2 Die verbrannten Marschen

 

»Der Kristall ist zersplittert …«

Falkenmond schüttelte den Kopf und blinzelte verwirrt. »Hm?«

»Der Kristall ist zersplittert.« D’Averc kniete neben ihm und half ihm auf die Beine.

»Yisselda – wie geht es ihr?« fragte Falkenmond.

»Nicht schlimmer als dir. Wir haben sie ins Bett gebracht. Der Kristall ist zersplittert.«

Falkenmond kratzte sich das verkrustete Blut von Ohren und Nase. »Du meinst Mygans Ringe?«

»D’Averc, sag es ihm doch deutlicher.« Es war Bowgentles Stimme. »Sag ihm, dass die Maschine der Geistermenschen zerbrochen ist.«

»Zerbrochen?« Falkenmond starrte sie an. »War das das Klirren ganz am Schluss?«

»Das war es.« Graf Brass stand müde gegen einen Tisch gelehnt und wischte sich die Stirn. »Die Vibration ließ den Kristall zersplittern.«

»Dann …« Falkenmond blickte Graf Brass fragend an.

Graf Brass nickte. »Ja, wir sind in unserer eigenen Dimension zurück.«

»Und werden wir angegriffen?«

»Es sieht nicht so aus.«

Falkenmond holte tief Luft. Er ging schweren Schrittes zur Eingangstür. Mühsam zog er den Riegel zurück und stieß die Tür auf.

Es war noch Nacht. Dieselben Sterne schienen vom Himmel, aber die wirbelnden blauen Wolken waren verschwunden. Eine unheimliche Stille hing über dem ganzen Gebiet – und ein eigenartiger Geruch. Keine Flamingos schrien, kein Wind pfiff durch das Schilf.

»Wo sind die Legionen?« fragte d’Averc. »Es wäre anzunehmen gewesen, dass sie unser harren würden – ein paar zumindest!«

Falkenmond runzelte die Stirn. »Wir werden bis zum Morgen warten müssen, ehe wir die Antwort darauf auch nur erraten können. Vielleicht sind sie irgendwo dort draußen versteckt und planen einen Überraschungsangriff.«

»Glaubt Ihr, wir haben die eigentümlichen Glockenschläge dem Dunklen Imperium zu verdanken?« fragte Oladahn.
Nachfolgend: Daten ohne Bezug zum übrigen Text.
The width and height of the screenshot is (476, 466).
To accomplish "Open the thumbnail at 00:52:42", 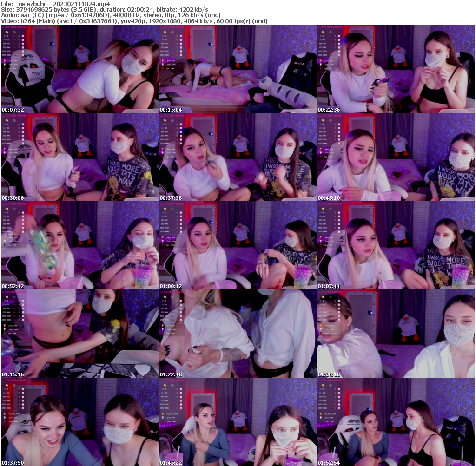I will click(79, 245).
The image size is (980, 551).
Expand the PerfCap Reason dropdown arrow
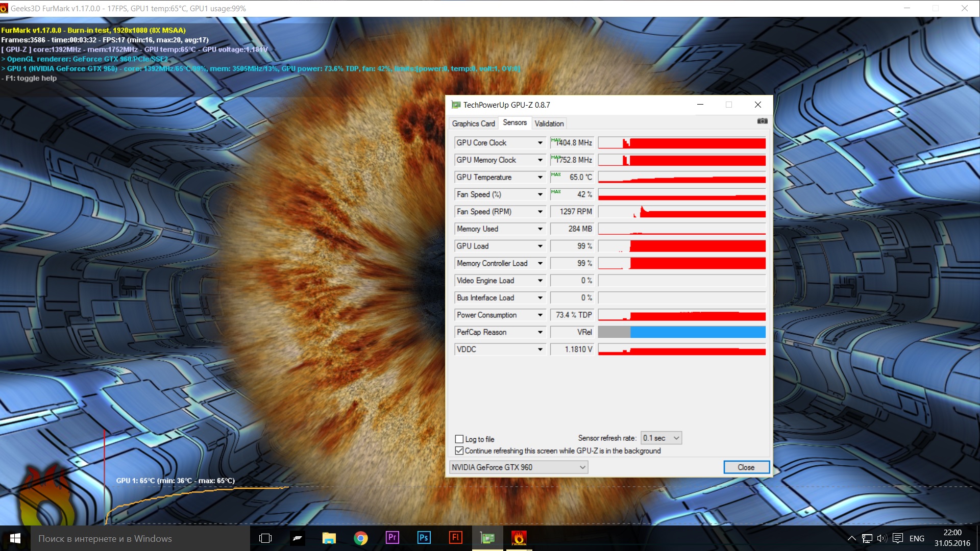tap(540, 333)
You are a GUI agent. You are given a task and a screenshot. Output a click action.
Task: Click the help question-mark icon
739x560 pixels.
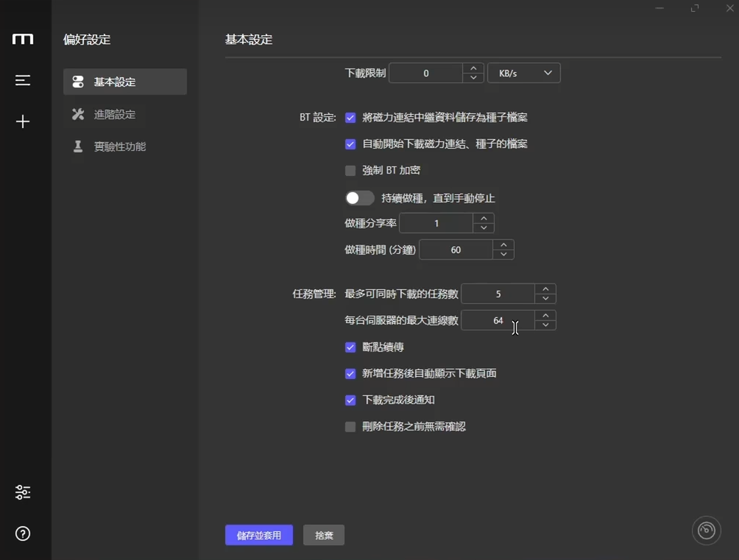point(23,534)
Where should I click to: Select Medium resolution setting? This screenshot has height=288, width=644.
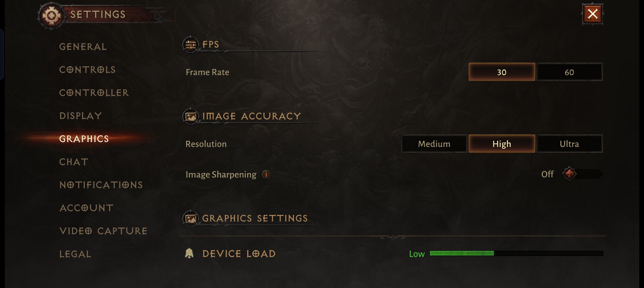click(434, 143)
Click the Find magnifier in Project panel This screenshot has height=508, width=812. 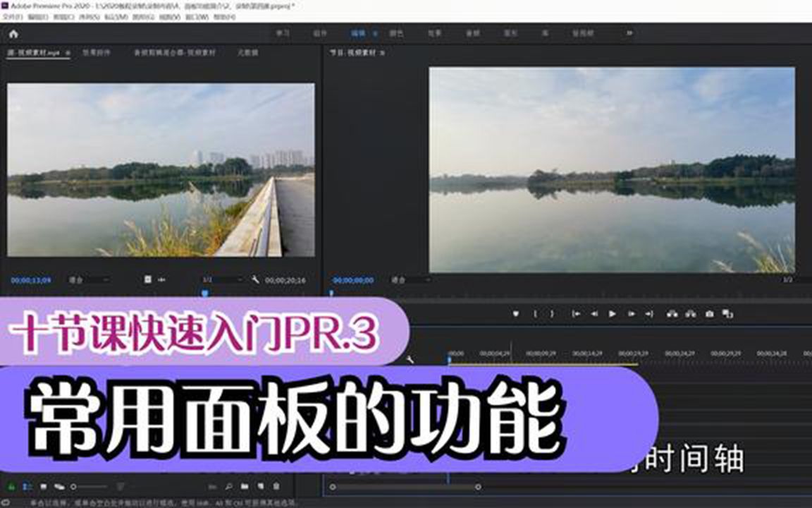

»Zweifellos«, meinte Graf Brass. »Sie haben erreicht, was sie beabsichtigten. Es gelang ihnen, uns in ihre Dimension zurückzuholen.« Er rümpfte die Nase. »Ich möchte wissen, was dieser sonderbare Geruch bedeutet.«

D’Averc suchte unter den Trümmern des zersprungenen Tisches. »Es ist ein Wunder, dass wir noch am Leben sind.«

»Der Ton schien eher leblose Dinge anzugreifen als uns«, stellte Falkenmond fest.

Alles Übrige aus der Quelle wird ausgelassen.